*Data section*.
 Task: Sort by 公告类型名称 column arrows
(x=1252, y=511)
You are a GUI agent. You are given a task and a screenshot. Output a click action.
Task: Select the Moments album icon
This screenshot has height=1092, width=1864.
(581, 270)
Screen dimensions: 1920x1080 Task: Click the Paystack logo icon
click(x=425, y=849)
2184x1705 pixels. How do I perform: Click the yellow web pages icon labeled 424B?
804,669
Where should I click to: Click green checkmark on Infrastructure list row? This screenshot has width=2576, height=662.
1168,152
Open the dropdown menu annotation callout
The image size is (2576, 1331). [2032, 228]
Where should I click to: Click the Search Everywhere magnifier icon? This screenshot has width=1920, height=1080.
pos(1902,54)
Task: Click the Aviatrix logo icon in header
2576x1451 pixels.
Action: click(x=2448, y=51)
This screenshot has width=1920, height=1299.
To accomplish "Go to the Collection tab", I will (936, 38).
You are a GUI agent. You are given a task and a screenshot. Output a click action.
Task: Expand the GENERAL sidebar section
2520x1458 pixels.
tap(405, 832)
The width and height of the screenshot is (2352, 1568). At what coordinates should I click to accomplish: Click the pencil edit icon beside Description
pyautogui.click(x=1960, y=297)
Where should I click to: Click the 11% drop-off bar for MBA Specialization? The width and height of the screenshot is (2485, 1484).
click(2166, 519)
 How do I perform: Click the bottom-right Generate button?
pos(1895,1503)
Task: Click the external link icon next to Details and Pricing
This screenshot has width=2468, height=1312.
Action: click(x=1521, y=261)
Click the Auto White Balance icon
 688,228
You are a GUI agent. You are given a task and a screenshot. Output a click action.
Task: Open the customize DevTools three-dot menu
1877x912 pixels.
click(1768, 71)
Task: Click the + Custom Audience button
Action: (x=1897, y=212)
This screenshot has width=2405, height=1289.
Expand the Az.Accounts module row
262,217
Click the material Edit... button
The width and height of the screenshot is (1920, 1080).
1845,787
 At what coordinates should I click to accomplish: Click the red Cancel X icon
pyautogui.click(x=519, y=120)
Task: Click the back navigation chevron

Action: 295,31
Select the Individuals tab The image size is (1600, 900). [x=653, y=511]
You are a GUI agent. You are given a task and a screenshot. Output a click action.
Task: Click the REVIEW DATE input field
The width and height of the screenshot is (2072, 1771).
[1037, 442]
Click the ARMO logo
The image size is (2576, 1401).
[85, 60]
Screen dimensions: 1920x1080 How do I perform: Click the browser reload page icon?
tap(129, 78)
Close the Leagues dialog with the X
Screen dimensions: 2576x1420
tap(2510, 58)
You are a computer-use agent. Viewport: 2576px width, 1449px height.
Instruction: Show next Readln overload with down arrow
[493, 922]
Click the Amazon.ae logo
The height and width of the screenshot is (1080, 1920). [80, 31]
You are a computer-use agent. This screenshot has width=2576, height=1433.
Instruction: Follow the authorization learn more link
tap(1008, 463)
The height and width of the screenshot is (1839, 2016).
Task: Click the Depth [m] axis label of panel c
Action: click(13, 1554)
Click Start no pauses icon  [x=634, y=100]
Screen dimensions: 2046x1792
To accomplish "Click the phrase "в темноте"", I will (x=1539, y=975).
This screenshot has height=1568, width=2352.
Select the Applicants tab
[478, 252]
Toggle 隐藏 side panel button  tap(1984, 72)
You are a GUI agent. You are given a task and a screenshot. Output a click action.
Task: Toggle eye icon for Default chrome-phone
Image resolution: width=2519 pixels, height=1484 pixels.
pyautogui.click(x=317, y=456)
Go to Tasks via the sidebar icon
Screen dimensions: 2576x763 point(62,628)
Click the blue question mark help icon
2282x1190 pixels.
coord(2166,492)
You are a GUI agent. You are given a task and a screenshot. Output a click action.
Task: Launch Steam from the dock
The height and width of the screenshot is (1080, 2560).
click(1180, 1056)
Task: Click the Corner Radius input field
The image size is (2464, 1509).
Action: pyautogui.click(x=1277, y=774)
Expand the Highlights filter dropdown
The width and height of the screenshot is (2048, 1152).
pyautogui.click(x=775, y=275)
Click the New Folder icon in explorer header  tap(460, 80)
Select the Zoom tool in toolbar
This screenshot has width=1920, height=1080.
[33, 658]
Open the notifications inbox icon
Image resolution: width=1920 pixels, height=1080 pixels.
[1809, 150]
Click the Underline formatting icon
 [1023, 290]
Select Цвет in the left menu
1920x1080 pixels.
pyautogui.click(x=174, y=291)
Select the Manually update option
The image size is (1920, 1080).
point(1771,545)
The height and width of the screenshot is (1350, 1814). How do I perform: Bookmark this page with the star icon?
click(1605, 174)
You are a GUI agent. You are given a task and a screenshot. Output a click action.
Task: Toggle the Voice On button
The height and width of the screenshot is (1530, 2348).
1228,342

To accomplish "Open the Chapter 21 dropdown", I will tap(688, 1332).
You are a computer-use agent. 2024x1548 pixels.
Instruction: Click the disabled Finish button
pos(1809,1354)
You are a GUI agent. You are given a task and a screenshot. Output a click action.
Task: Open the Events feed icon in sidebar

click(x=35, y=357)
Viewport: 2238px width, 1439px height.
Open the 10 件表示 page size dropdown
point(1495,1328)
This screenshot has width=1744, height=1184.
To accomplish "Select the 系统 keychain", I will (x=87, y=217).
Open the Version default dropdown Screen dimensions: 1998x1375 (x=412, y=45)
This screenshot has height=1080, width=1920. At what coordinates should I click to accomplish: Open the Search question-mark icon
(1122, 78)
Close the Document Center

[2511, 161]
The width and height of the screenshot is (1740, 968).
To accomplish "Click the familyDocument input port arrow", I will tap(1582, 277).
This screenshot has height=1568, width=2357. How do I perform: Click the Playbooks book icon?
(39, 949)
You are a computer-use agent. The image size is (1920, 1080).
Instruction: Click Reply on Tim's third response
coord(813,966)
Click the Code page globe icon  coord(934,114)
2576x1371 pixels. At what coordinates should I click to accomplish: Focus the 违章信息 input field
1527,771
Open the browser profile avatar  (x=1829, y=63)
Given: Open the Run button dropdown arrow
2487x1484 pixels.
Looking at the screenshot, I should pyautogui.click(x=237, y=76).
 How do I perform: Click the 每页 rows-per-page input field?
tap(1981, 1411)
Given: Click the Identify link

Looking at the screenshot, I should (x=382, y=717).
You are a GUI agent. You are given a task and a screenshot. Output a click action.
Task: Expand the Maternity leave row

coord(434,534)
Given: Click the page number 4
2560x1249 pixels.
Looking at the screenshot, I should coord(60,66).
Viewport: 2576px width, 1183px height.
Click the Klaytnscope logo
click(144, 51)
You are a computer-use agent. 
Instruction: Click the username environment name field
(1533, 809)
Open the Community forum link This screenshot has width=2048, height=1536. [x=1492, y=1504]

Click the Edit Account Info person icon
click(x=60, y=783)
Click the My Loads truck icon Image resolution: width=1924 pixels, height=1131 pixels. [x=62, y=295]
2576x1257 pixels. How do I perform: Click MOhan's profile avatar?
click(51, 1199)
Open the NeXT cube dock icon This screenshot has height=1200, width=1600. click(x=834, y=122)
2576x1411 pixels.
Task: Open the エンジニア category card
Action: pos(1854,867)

*What the task requires*. Across the whole listing, tally the lines that include the string "Toggle". Reply with the number only.

*Response to the exercise*. 3